**ASSIGNMENT**: Keeping every word in place, write out the entries that come next.
#### EXERCISE INPUTS ####
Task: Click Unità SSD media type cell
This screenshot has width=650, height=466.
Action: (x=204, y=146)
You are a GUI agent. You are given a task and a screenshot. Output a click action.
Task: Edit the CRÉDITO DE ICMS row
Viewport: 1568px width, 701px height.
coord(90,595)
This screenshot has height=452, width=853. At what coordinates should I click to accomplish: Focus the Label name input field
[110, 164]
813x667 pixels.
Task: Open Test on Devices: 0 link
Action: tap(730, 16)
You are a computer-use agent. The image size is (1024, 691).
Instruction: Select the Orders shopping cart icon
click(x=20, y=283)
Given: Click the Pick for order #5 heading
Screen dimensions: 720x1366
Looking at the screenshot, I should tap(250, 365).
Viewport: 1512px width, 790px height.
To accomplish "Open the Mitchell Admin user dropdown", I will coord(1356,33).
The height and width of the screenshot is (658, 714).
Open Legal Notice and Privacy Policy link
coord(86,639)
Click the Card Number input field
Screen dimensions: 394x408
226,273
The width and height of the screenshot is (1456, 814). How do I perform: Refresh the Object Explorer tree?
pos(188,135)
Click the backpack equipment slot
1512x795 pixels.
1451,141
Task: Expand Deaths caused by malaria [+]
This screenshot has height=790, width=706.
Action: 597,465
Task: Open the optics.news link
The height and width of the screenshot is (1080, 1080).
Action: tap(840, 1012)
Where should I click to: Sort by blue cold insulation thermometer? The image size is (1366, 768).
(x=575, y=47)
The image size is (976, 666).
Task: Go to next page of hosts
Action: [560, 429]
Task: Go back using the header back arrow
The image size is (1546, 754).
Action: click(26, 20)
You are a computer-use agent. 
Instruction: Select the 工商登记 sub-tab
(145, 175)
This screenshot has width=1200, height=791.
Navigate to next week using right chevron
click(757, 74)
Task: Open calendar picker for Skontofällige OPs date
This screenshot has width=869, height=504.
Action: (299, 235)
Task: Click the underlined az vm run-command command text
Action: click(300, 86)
####
**ANSWER BOX**:
Task: Click Unità SSD media type cell
This screenshot has width=650, height=466.
Action: (x=204, y=146)
You are a GUI agent. You are given a task and a screenshot. Output a click action.
Task: Edit the CRÉDITO DE ICMS row
Viewport: 1568px width, 701px height.
coord(90,595)
This screenshot has height=452, width=853. At what coordinates should I click to accomplish: Focus the Label name input field
[110, 164]
813x667 pixels.
Task: Open Test on Devices: 0 link
Action: tap(730, 16)
You are a computer-use agent. The image size is (1024, 691).
Instruction: Select the Orders shopping cart icon
click(x=20, y=283)
Given: Click the Pick for order #5 heading
Screen dimensions: 720x1366
Looking at the screenshot, I should tap(250, 365).
Viewport: 1512px width, 790px height.
To accomplish "Open the Mitchell Admin user dropdown", I will coord(1356,33).
The height and width of the screenshot is (658, 714).
Open Legal Notice and Privacy Policy link
coord(86,639)
Click the Card Number input field
Screen dimensions: 394x408
226,273
The width and height of the screenshot is (1456, 814). How do I perform: Refresh the Object Explorer tree?
pos(188,135)
Click the backpack equipment slot
1512x795 pixels.
1451,141
Task: Expand Deaths caused by malaria [+]
This screenshot has height=790, width=706.
Action: 597,465
Task: Open the optics.news link
The height and width of the screenshot is (1080, 1080).
Action: tap(840, 1012)
Where should I click to: Sort by blue cold insulation thermometer? The image size is (1366, 768).
(x=575, y=47)
The image size is (976, 666).
Task: Go to next page of hosts
Action: [560, 429]
Task: Go back using the header back arrow
The image size is (1546, 754).
Action: click(26, 20)
You are a computer-use agent. 
Instruction: Select the 工商登记 sub-tab
(145, 175)
This screenshot has width=1200, height=791.
Navigate to next week using right chevron
click(757, 74)
Task: Open calendar picker for Skontofällige OPs date
This screenshot has width=869, height=504.
Action: (299, 235)
Task: Click the underlined az vm run-command command text
Action: click(300, 86)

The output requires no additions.